At the sight of the old man standing there erect before them, the victim of unparalleled humiliation, but his spirit as strong and as unyielding as ever, the fury of the soldiers knew no bounds. One, giving vent to a fearful curse, placed his hand on the table upon which the crucifix, rosary, and watch were lying. He gave a swift, fiendish glance at the priest towering above him, and with a vile oath swept the articles to the floor, where they ploughed through the greasy revolting slime.

It was then that the badgered and baited Father broke down. As he watched his beloved and revered crucifix and rosary suffering defilement and serving as the rude sport for the iron heels of the uncivilised Huns, the tears coursed down his face copiously. He gave a slight start as he saw the articles flash through the air, but suppressed the cry of horror which sprang inadvertently to his lips.

But the soldiers were not yet satisfied with the agony which they had created in the Father's heart. One grabbed his rifle and lowering the bayonet in a threatening manner ordered the priest to pick up his sacred treasures. The priest stooped down to obey the instructions, but this was not sufficient for his persecutors. He was driven to his knees and forced to grope among the repulsive mud for his revered religious tokens. With great difficulty he recovered them, battered, crushed, and covered with the filthy accumulation upon the floor. As the Reverend Father drew himself once more to his full height, clasping his treasures desperately, he brought his hands together, and closing his eyes, we saw his lips moving in prayer.

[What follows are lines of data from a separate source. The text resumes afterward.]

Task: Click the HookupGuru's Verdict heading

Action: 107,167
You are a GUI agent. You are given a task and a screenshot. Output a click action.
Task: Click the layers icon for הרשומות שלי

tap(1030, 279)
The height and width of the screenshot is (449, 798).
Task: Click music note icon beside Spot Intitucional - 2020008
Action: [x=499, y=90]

This was the last straw. Grating our teeth, our faces white with passion, and our fingers itching to seize those barbarians round their throats to choke their lives out of them, we nearly threw discretion to the winds. Had one of us made a forward movement we should have sprung upon them with the ferocity of bull-dogs. Those four soldiers never knew how near they were to meeting their deserts upon that day. As it was we merely scraped our feet in impotent rage. It was this fidgeting which aroused their attention. They turned and must have read our innermost intentions written in our faces, for they instantly grabbed their rifles and rounded upon us. With a motion which could not be misunderstood, and uttering fierce curses, they ordered us to get outside. We refused to move, although confronted by ugly pointed bayonets. It was a tense and critical moment. The soldiers undoubtedly saw that we were now thoroughly roused, and, strange to say, they appeared to lose their heads, for they stood stock still, apparently frightened by our determined appearance.